Few minutes later, bosslady comes up to Matt and says "Matt, there's a call for you on line one." Matt has been off for 2 hours, so he is surprised.

 

matt - "Who is it?"

boss- "Some girl, I don't know"

Then Matt's eyes get big, he gets very agitated, and says "OH FUCK ITS HER. TELL HER I'M NOT HERE."

boss- "Who is it?!"

Matt- "TELL HER I'M NOT HERE. ITS THAT CRAZY BITCH!"

boss (after hanging up phone) - "She says you should come up to the Fish."

 

By then there's 3-4 of us sitting at the bar, so of course we have to find out the story, and it unravels over the span of a few minutes. Basically on Halloween, Matt got blackout drunk and met this woman at a bar up the street named Flying Fish. He got very, very, very drunk and apparently this woman took him home that night and they banged. The woman is 47 years old and married. And batshit insane.

 

Anyway we share many laughs about this. Matt reveals that, because she didn't get his phone number, she has called work about 10 times to try and find out if he's working or what his schedule is, despite being told that information can't be given out over the phone. In despair, she wrote her once-beloved a 4-page, single-spaced, hand-written letter addressed to the restaurant, care of Matt, in which she explained her undying love, limitless admiration, and how her marriage was suddenly useless and she wanted to leave her husband for dearest Matt.

 

This led to many, many laughs. We were taunting Matt. Every time the door opened, we'd look really surprised and stare at it to freak him out. This was even more hilarious.

 

But then, she actually came in.

 

She sauntered up to Matt and asked to speak with him outside. I had gone outside to stare at the snow (I am easily amused) and came back in and encountered them on the way out. This was confusing. They went outside to talk, and were gone for 3-4 minutes when I and a girl I know who was at the bar decided to go save him. He was pretty drunk so we were acting in his best interests. It had just gotten past midnight so the bartender was making us some shots for my birthday. We walk up to Matt.

 

me - "Come in Matt, we're about to do shots."

woman - "Excuse me, we're speaking here."

me - "Yeah, I know, that's the problem. We're about to do shots and we need Matt."

Information supplied.

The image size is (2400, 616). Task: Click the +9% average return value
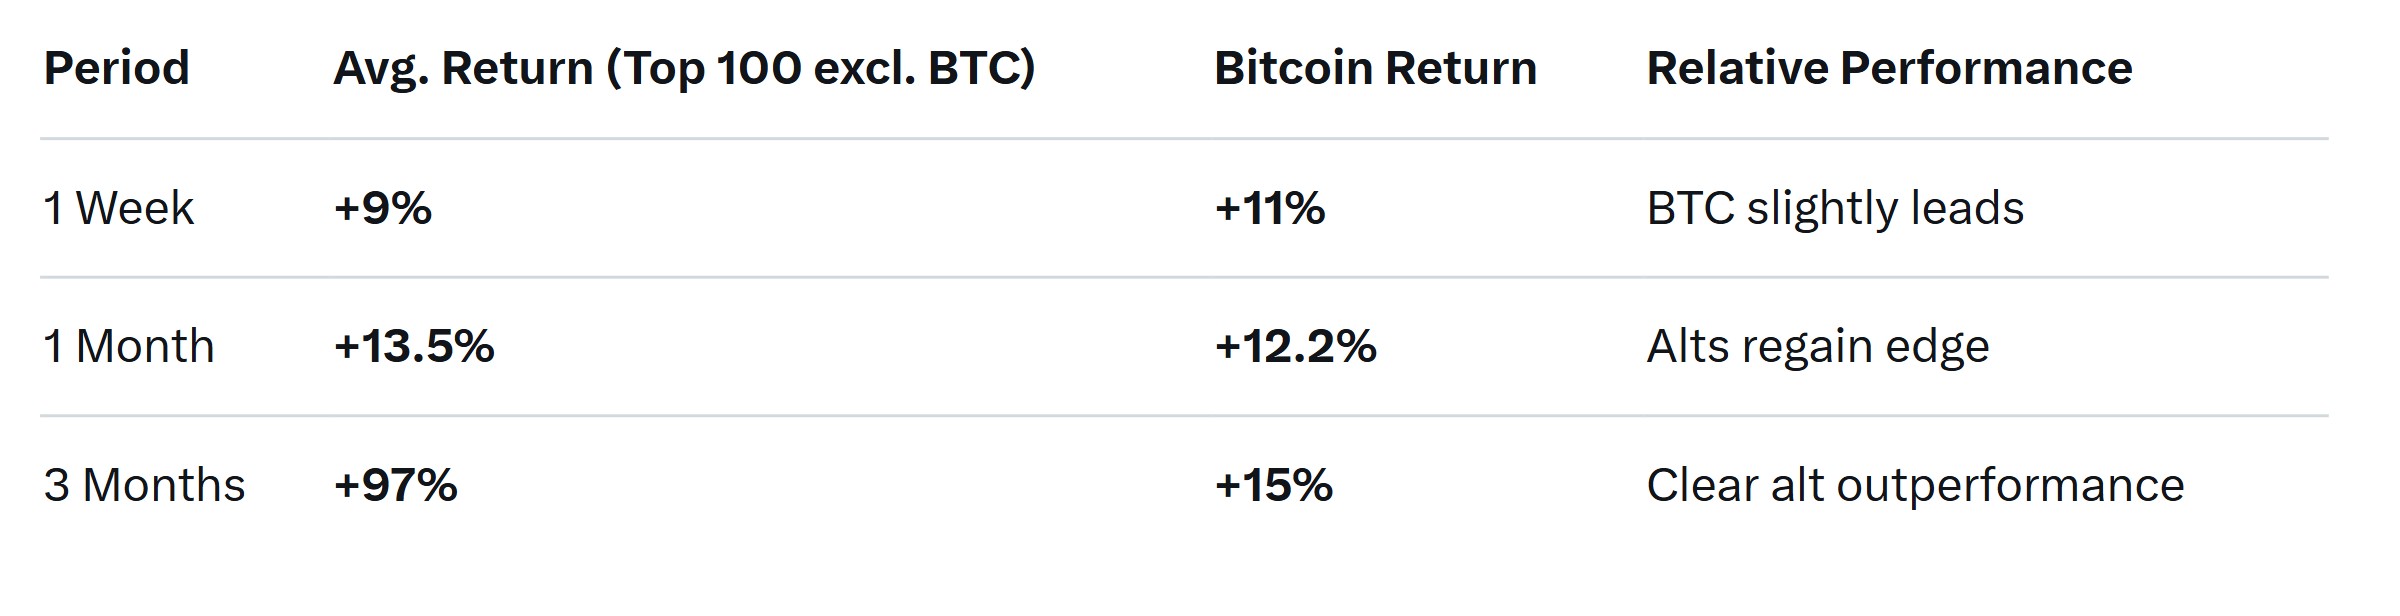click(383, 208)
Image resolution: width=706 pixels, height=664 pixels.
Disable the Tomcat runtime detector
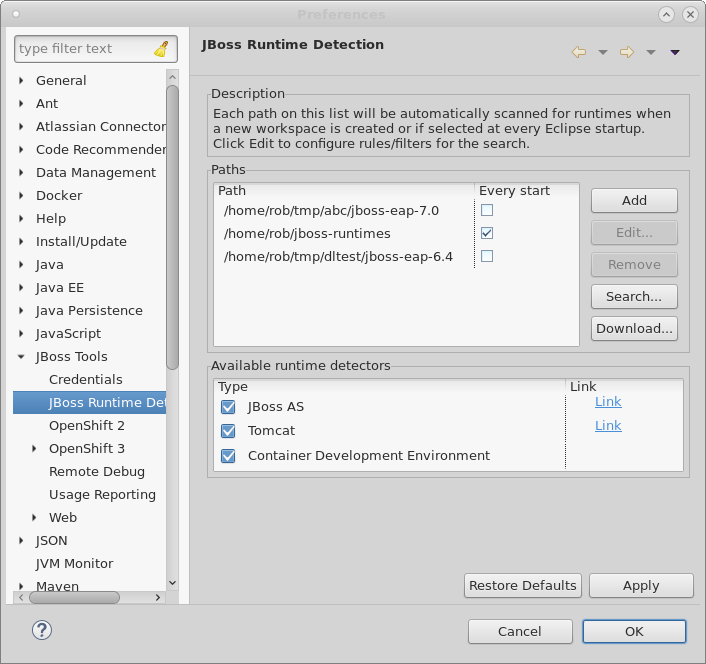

Tasks.
• 1. Answer these questions using the story about Matt.
(a) What is the name of the bar up the street where Matt met the woman?
(b) How old is the woman?
(c) About how many times has she called Matt's work?
• 2. Reproduce the part of the story about Matt between "She sauntered up" and "up to Matt.", inclusive.

Expected answers.
• 1.
(a) Flying Fish
(b) 47 years old
(c) About 10 times

• 2.
She sauntered up to Matt and asked to speak with him outside. I had gone outside to stare at the snow (I am easily amused) and came back in and encountered them on the way out. This was confusing. They went outside to talk, and were gone for 3-4 minutes when I and a girl I know who was at the bar decided to go save him. He was pretty drunk so we were acting in his best interests. It had just gotten past midnight so the bartender was making us some shots for my birthday. We walk up to Matt.